According to Atcher, imaging with sodium fluoride is nothing new. “In the old days of nuclear medicine before we started using these fairly elegant cameras to generate images, we actually did use it to do bone scans, but with a fairly crude imaging system,“ he says.
In addition to doing similar things to SPECT, in some ways PET imaging with sodium fluoride is an improvement. “[It has] two times the uptake in the bone and the blood clearance is faster,” says Alvarez, “and because of the advancements of PET imaging technology, you get a higher resolution image.”
CMS currently covers sodium fluoride scans through participation in the National Oncologic PET Registry (NOPR), a requirement under the agency’s “coverage with evidence development” approach to evaluating products. Alvarez says he is optimistic that the clinical value of sodium fluoride PET will encourage CMS to offer national coverage for these studies, adding that the availability of sodium fluoride throughout the U.S. could provide an added incentive.

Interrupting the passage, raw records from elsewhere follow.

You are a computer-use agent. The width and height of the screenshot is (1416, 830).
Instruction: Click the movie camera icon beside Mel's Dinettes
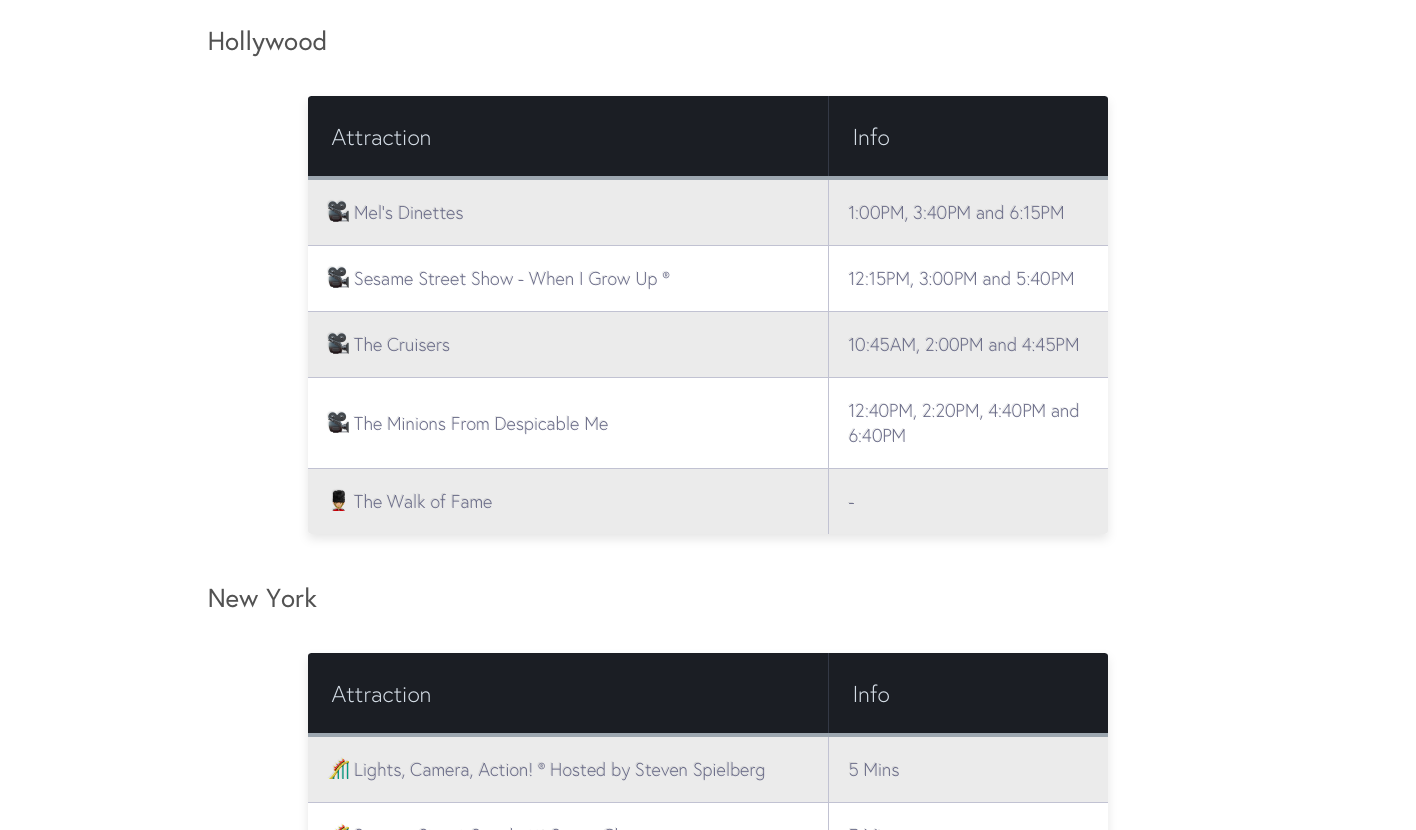(x=338, y=212)
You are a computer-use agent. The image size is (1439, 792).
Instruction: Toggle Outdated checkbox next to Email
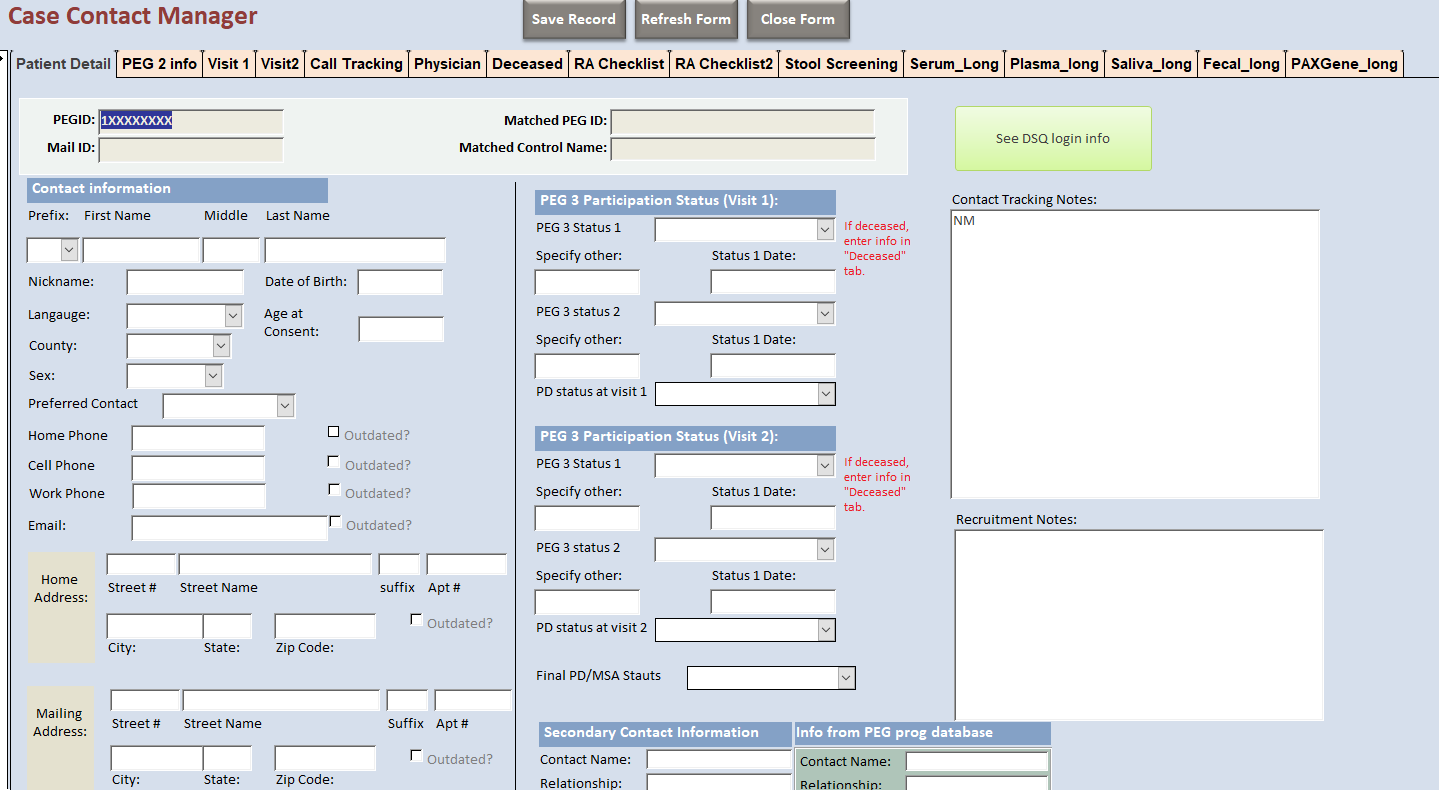335,522
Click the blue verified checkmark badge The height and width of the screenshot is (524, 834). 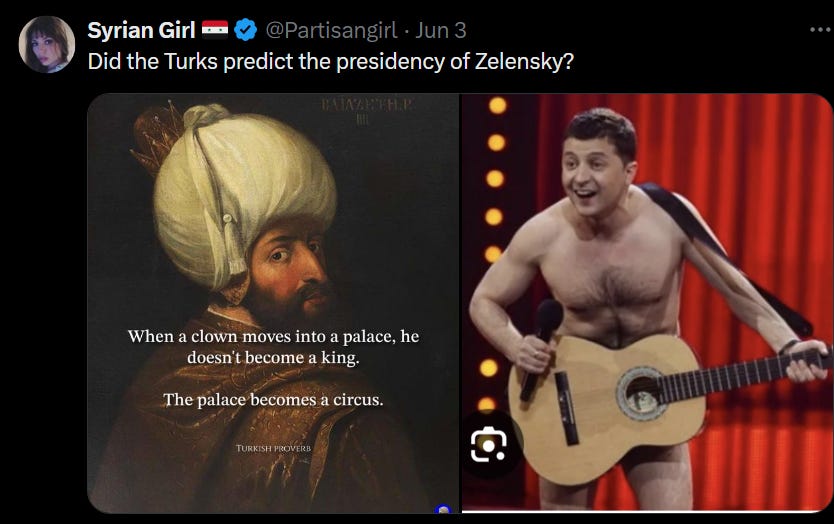point(245,30)
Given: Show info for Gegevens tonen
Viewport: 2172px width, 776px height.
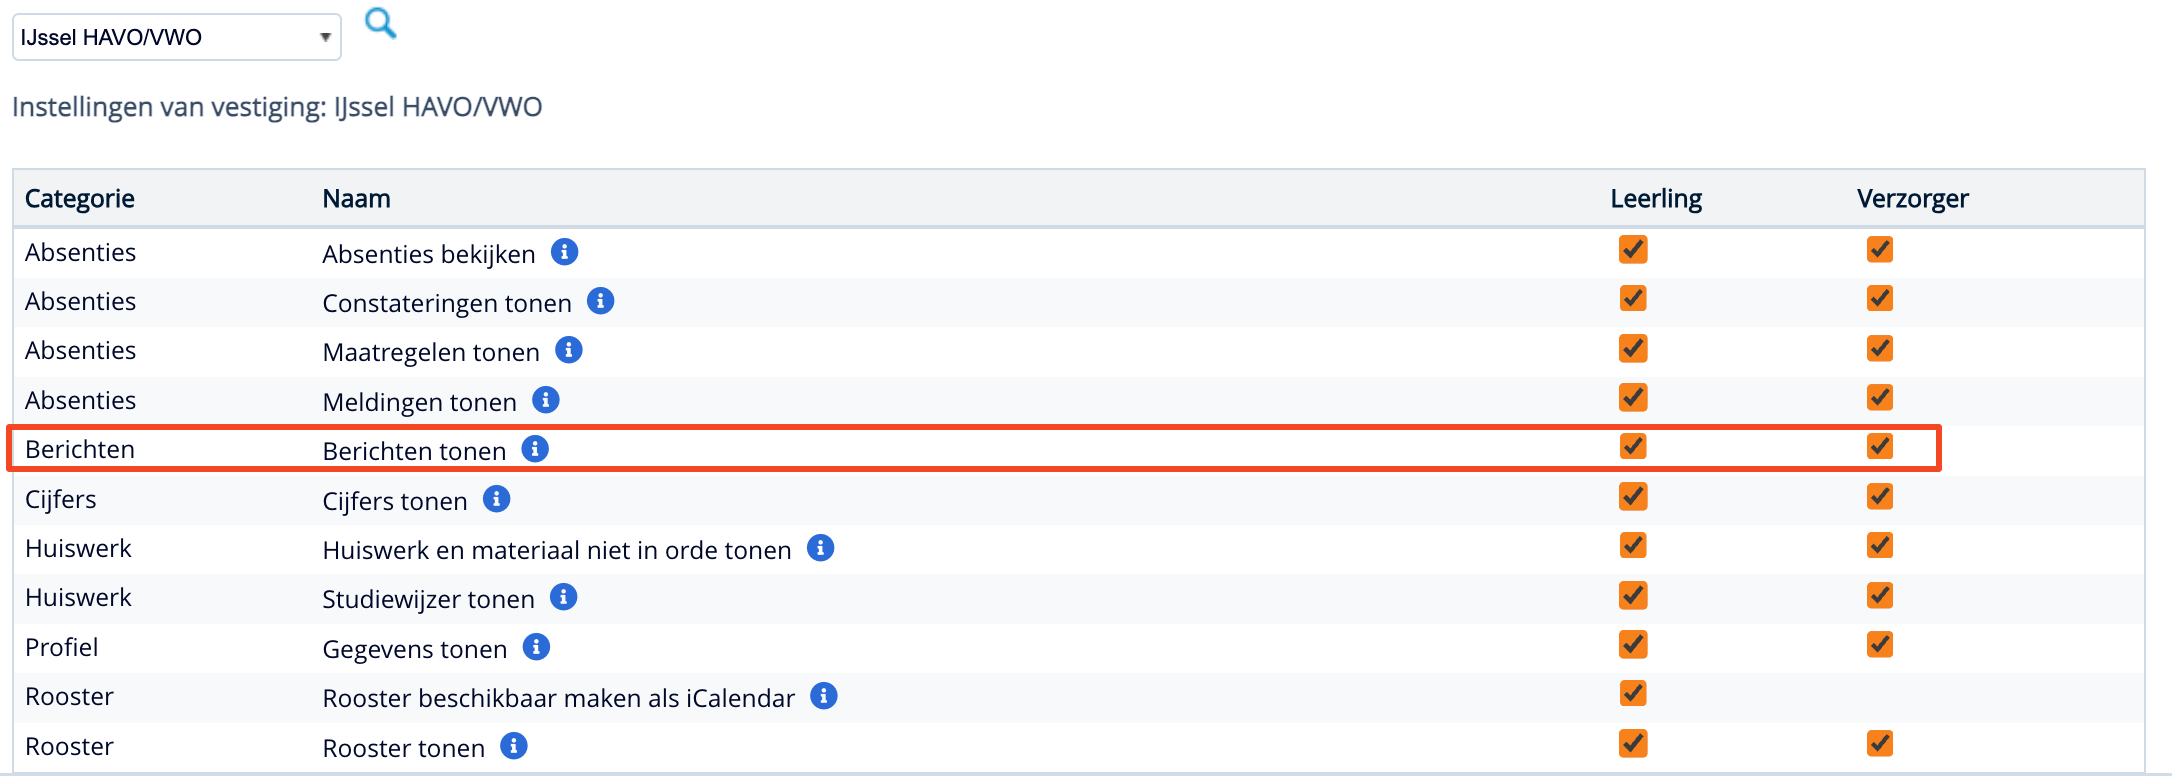Looking at the screenshot, I should pyautogui.click(x=537, y=647).
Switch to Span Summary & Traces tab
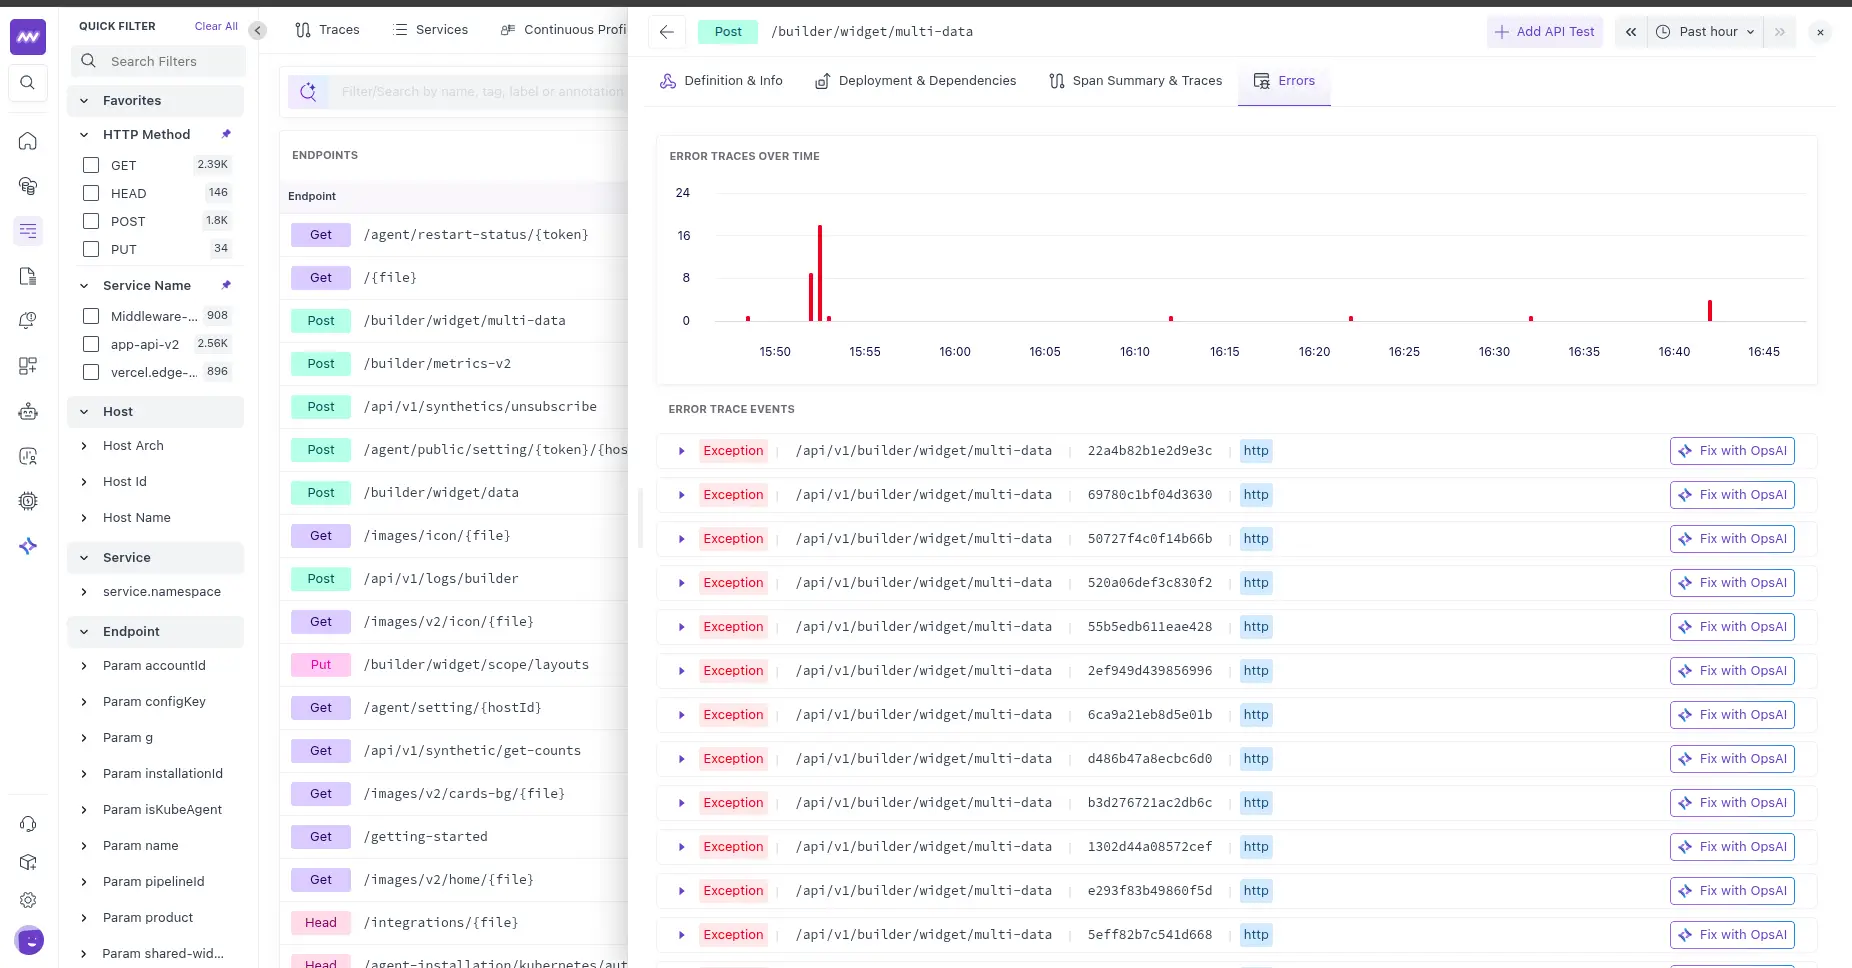This screenshot has width=1852, height=968. [x=1135, y=81]

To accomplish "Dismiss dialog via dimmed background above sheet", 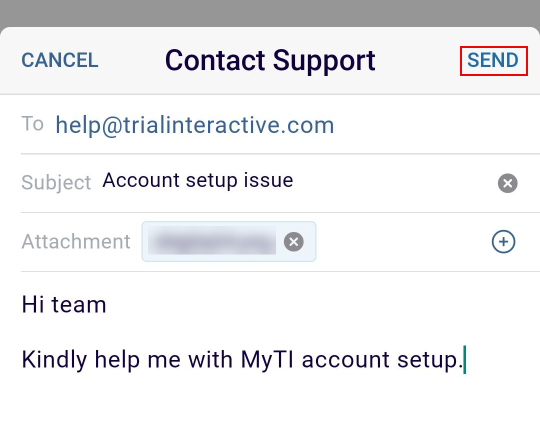I will (270, 13).
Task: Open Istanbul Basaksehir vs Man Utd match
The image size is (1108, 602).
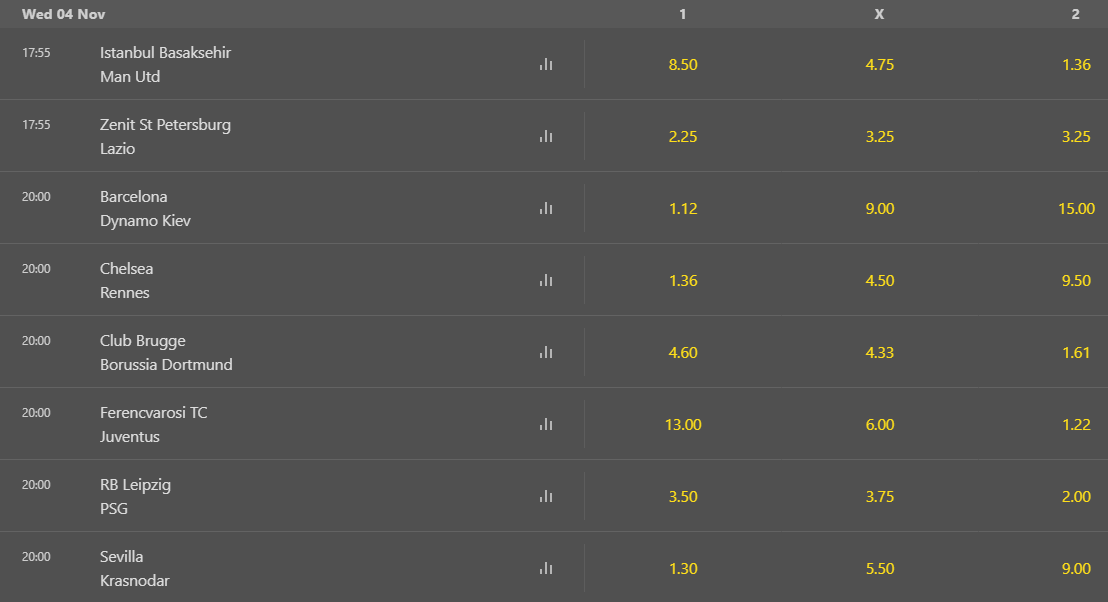Action: coord(165,64)
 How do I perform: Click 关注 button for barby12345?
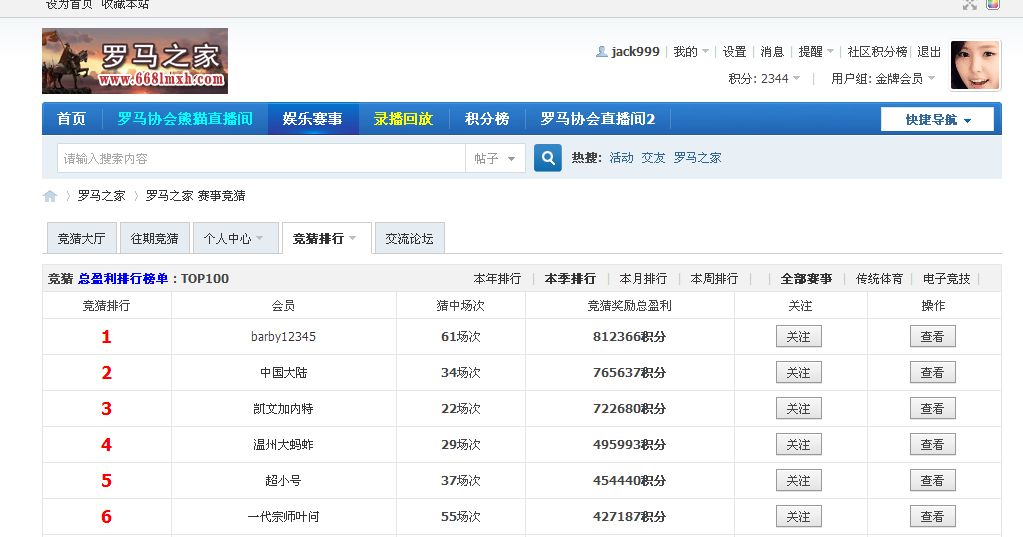tap(798, 337)
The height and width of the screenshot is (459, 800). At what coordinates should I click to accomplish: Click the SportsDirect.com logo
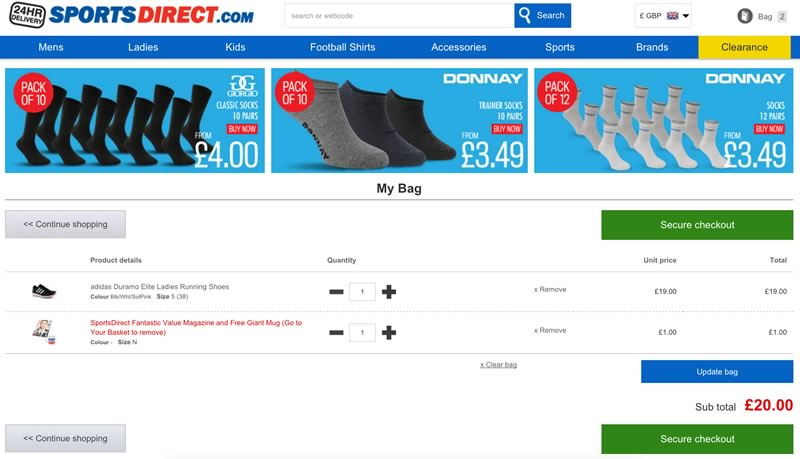(132, 14)
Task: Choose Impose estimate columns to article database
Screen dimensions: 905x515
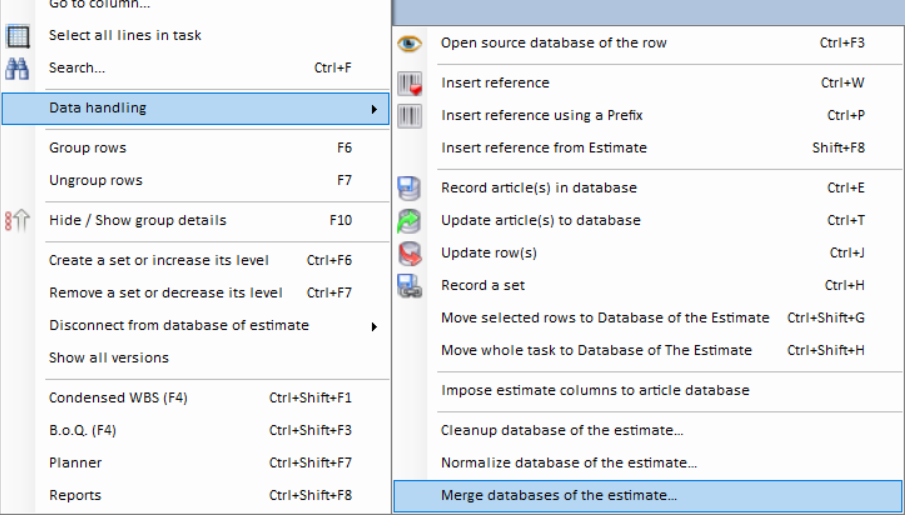Action: click(595, 390)
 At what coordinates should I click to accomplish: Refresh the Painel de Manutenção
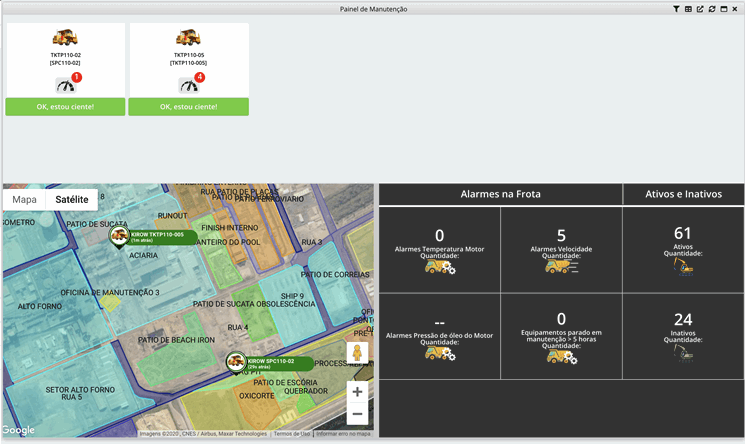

“Do I see it replacing SPECT bone imaging completely? I don’t think so. But it is realistic to see its utilization for the evaluation of metastatic disease for certain cancers, such as prostate cancer, being higher than SPECT bone imaging,” says Alvarez.
Zebrick agrees that sodium fluoride for PET has tremendous potential, but stresses the expense of PET, an emerging technology, compared to the relative low cost – and significantly larger install base – of SPECT.
For Atcher, the high level government nature of conversations about Tc-99m deal too heavily in the back-end of the conversation. “It’s always frustrating for the people actually doing these procedures – the physicians and technologists – to realize they are incredibly dependent on decision making that leaves them out of the process.”
EDIT: An earlier version of this story indicated SHINE had entered an agreement with Lantheus Medical that was "similar" to the non-exclusive letter of intent that NorthStar had signed with GE. The revised version clarifies that SHINE has entered supply agreements with Lantheus Medical and GE.